How Children Learn to Like New Food
For a young child learning to eat, all foods are new, even those that are very familiar to you. It generally takes children time and repeated neutral exposure to learn to like new food. Neutral exposure is matter-of-factly presenting the food without outside pressure of any kind. Outside pressure is often negative, as when a child is forced, shamed or manipulated into eating. Outside pressure can appear to be positive, as when a child is encouraged, enticed, persuaded, applauded or rewarded for eating or even tasting the food. However, children can’t be fooled. They sense they are being pressured and react by slowing or stopping their learning.Be patient and persistent, but don’t pressure. Children generally need to be offered a food 5 to 20 times—or even more—before they learn to enjoy it. In the meantime, they watch us eat, look, touch, smear, taste and spit out. With very tasty foods, however, they do one-trial learning. High-sugar foods such as cookies and candy are easy to like. So are high-fat foods such as French fries and chicken nuggets. Develop strategies for using high fat, high sugar foods.

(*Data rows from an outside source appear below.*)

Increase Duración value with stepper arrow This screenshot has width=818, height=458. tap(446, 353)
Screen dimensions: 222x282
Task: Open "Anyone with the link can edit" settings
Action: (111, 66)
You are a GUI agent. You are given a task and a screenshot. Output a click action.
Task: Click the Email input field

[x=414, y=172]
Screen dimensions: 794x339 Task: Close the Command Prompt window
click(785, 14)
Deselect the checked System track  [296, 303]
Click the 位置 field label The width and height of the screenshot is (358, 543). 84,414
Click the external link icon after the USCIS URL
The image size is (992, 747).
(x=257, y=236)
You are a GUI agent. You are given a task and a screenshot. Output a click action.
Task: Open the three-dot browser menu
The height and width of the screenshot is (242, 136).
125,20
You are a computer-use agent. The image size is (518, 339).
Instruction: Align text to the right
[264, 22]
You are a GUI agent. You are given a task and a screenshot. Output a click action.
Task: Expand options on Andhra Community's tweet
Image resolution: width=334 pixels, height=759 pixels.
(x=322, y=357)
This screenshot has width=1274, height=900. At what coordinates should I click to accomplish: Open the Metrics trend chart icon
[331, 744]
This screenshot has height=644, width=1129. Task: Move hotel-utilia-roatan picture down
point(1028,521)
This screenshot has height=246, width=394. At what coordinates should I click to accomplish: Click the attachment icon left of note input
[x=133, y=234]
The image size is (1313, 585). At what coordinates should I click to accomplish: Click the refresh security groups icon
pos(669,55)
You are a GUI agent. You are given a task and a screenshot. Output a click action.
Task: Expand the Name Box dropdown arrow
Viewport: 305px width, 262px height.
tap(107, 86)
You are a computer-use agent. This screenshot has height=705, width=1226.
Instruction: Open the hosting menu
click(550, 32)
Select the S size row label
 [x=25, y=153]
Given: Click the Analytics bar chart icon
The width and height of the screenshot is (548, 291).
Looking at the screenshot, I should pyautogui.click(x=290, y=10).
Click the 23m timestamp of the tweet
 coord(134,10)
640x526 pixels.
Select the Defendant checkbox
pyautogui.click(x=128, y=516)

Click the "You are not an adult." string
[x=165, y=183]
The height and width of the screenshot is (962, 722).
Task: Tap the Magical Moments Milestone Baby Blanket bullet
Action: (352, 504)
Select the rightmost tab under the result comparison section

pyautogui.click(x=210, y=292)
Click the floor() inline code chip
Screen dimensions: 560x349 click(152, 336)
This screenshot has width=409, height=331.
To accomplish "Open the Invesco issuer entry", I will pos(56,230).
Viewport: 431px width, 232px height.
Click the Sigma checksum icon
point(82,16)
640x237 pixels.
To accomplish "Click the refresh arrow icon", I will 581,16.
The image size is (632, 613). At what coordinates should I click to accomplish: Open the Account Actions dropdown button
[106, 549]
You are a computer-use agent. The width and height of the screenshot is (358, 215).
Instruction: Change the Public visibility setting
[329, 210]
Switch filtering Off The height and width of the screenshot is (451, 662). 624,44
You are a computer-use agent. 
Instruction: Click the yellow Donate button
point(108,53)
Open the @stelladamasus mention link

- Plan family-friendly meals, and let your child pick and choose from what is on the table.
- Don’t limit the menu to foods your child readily accepts, but do have his favorites occasionally. Sometimes he gets lucky, sometimes someone else does.
- Let your child have seconds and thirds on what he likes, and even if he ignores the rest—provided he is not eating someone else’s share.
- Don’t arrange to run out of his favorite foods in order to trick him into eating something you want him to eat.